> ## Documentation Index
> Fetch the complete documentation index at: https://phidatainc-agui.mintlify.site/llms.txt
> Use this file to discover all available pages before exploring further.

# Response Caching

> Cache model responses to reduce API calls and costs.

Response caching allows you to cache model responses, which can significantly improve response times and reduce API costs during development and testing.

<Note>
  For a detailed overview of response caching, see [Response Caching](/models/cache-response).
</Note>

<Note>
  This is different from Anthropic's prompt caching feature. Response caching caches the entire model response, while [prompt caching](/models/providers/native/anthropic/usage/prompt-caching) caches the system prompt to reduce processing time.
</Note>

## Basic Usage

Enable caching by setting `cache_response=True` when initializing the model.
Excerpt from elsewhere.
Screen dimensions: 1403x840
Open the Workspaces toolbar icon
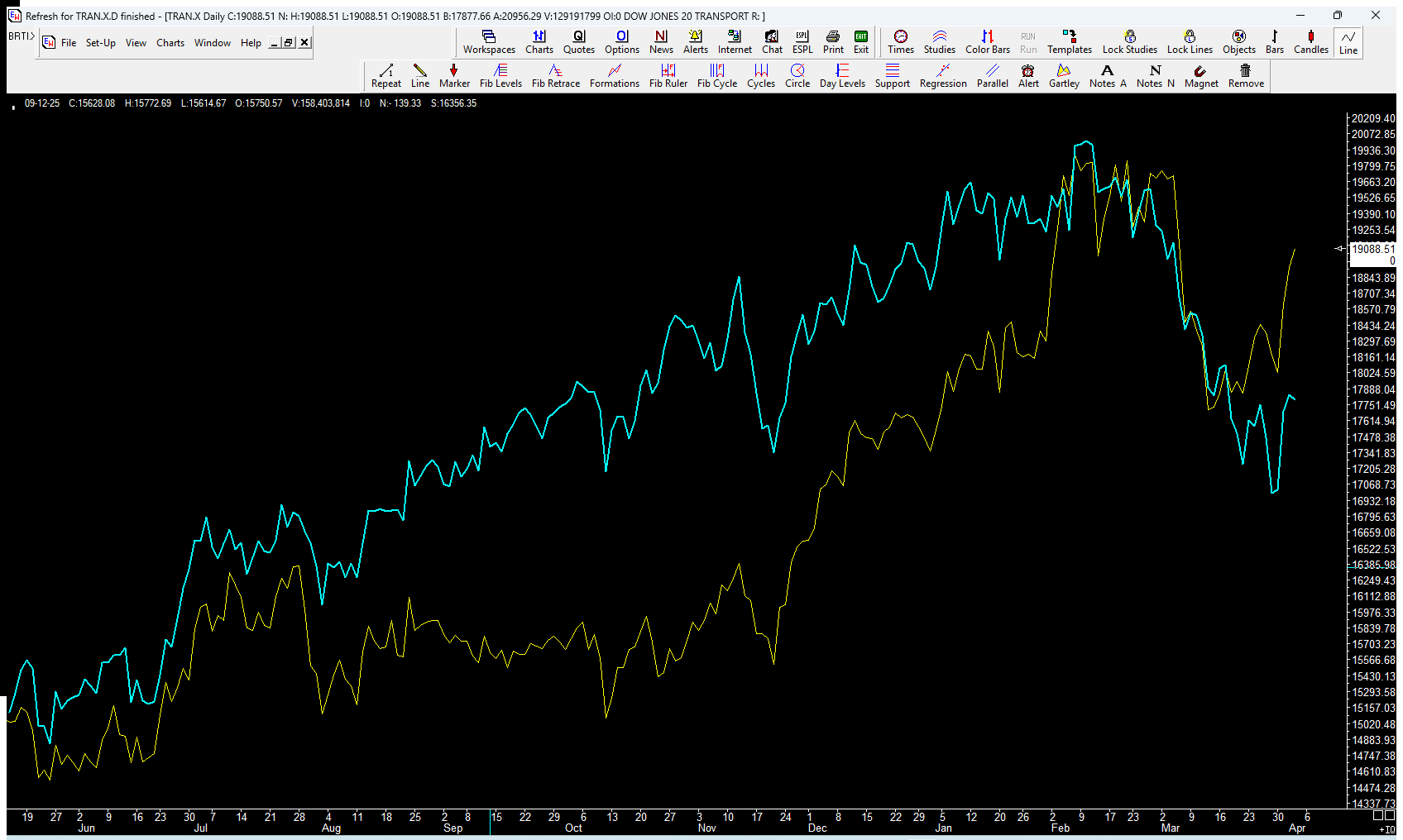pos(489,41)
The first call will hit the API and cache the response, while subsequent identical calls will return the cached result.

```python cache_model_response.py theme={null}
import time

from agno.agent import Agent
from agno.models.anthropic import Claude

agent = Agent(model=Claude(id="claude-sonnet-4-5", cache_response=True))
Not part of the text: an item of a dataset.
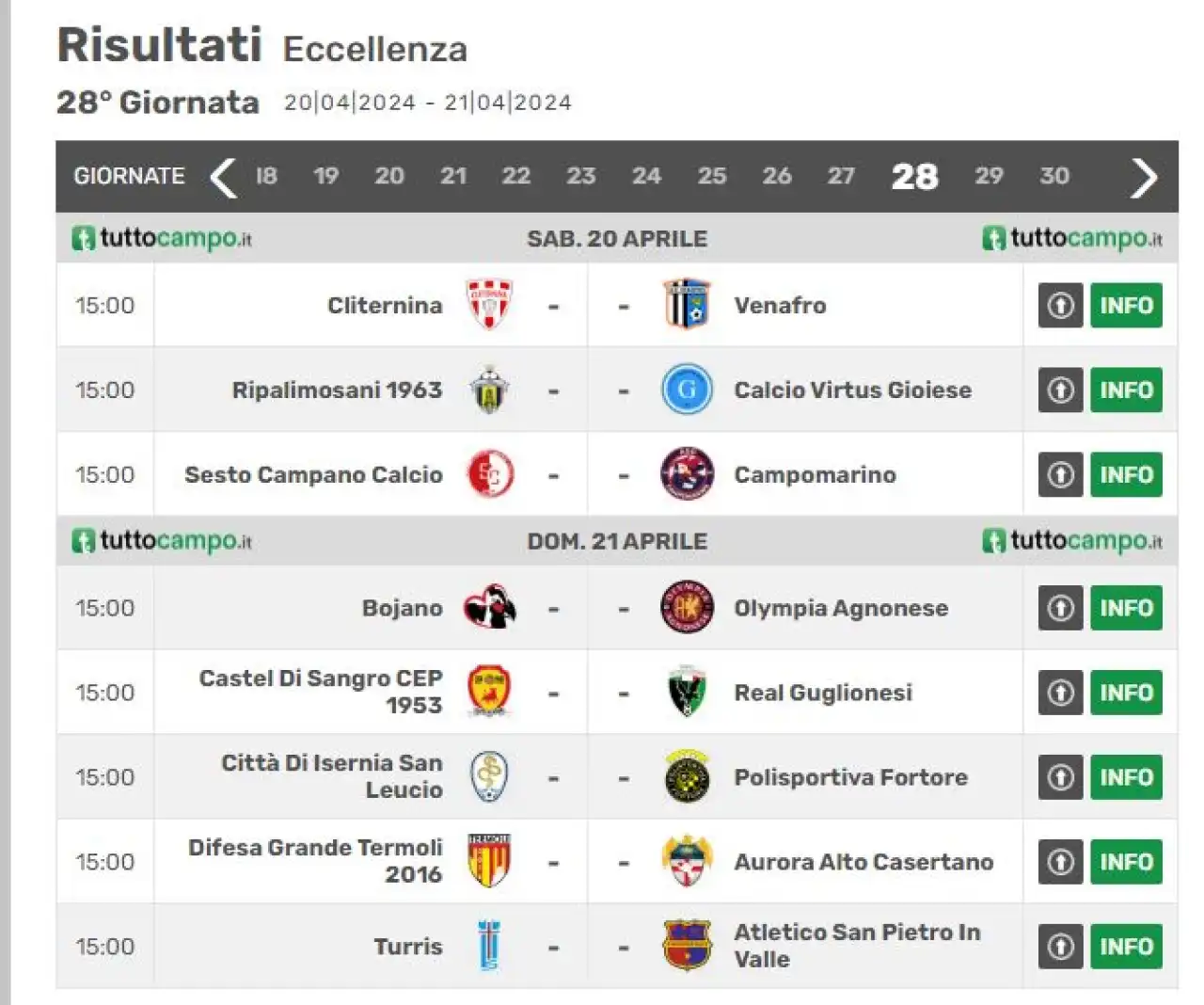Open the Real Guglionesi team link

pyautogui.click(x=823, y=693)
# Run the same query twice to demonstrate caching
for i in range(1, 3):
    print(f"\n{'=' * 60}")
    print(
        f"Run {i}: {'Cache Miss (First Request)' if i == 1 else 'Cache Hit (Cached Response)'}"
    )
    print(f"{'=' * 60}\n")

    response = agent.run(
        "Write me a short story about a cat that can talk and solve problems."
    )
    print(response.content)
    print(f"\n Elapsed time: {response.metrics.duration:.3f}s")
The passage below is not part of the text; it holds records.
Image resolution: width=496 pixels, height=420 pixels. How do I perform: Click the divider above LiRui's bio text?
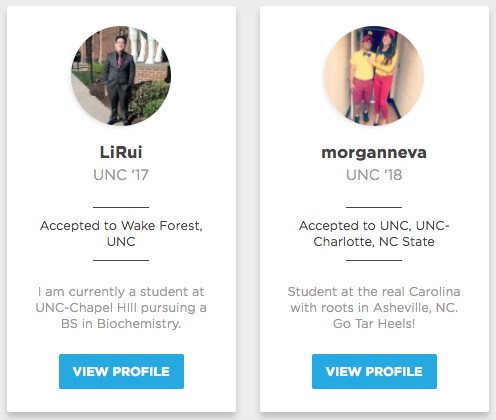121,260
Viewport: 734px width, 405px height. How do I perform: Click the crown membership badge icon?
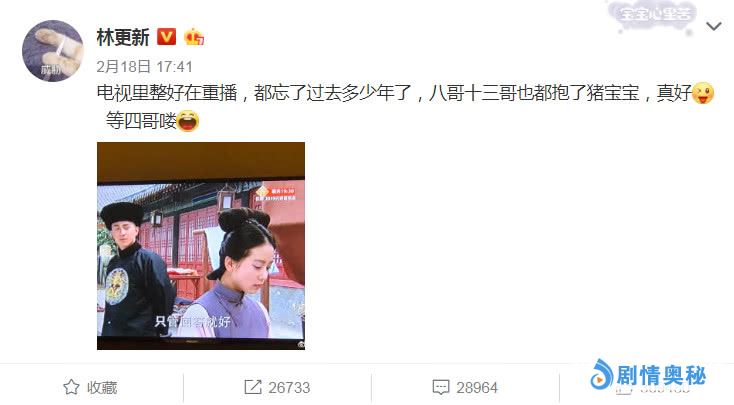(x=194, y=37)
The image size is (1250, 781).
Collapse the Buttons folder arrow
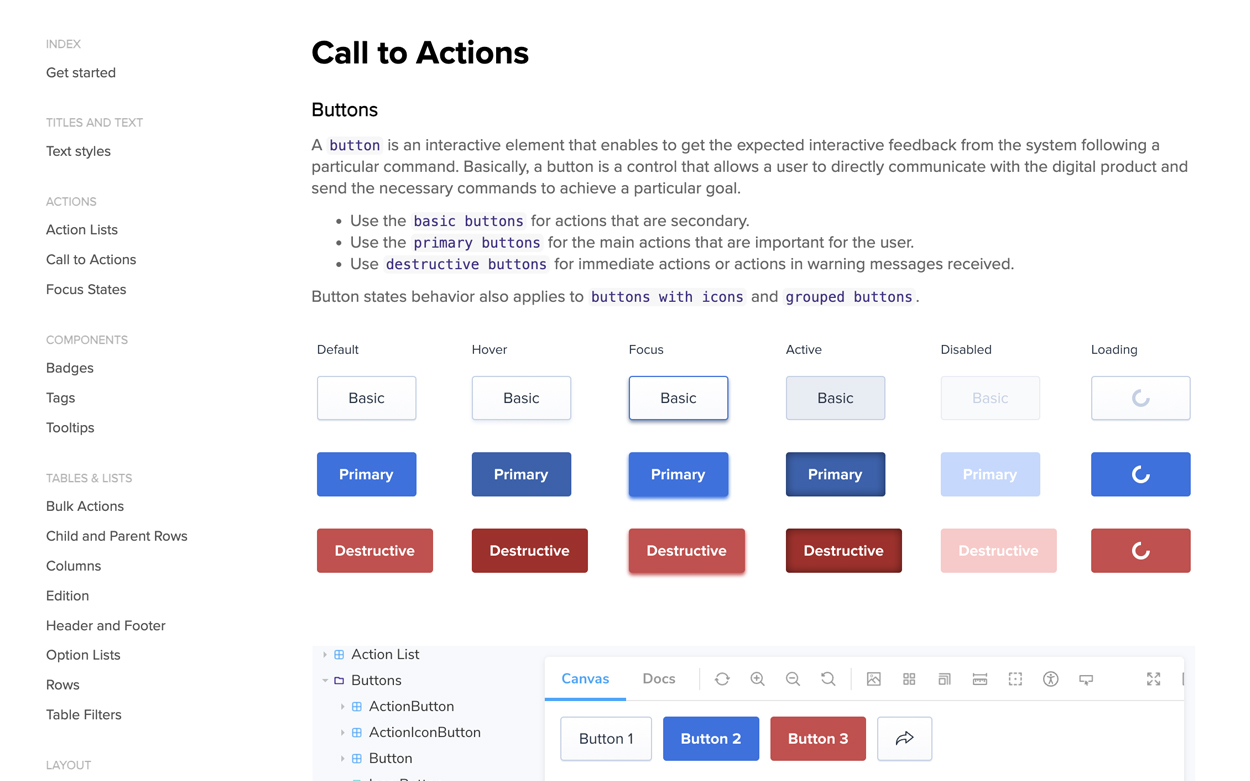[325, 681]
    # Small delay between iterations for clarity
    if i == 1:
        time.sleep(0.5)
```

## Usage

<Steps>
  <Snippet file="create-venv-step.mdx" />

  <Step title="Set your API key">
    ```bash theme={null}
    export ANTHROPIC_API_KEY=xxx
    ```
  </Step>

  <Step title="Install dependencies">
    ```bash theme={null}
    uv pip install -U anthropic agno
    ```
  </Step>

  <Step title="Run Agent">
    ```bash theme={null}
    python cache_model_response.py
    ```
  </Step>
</Steps>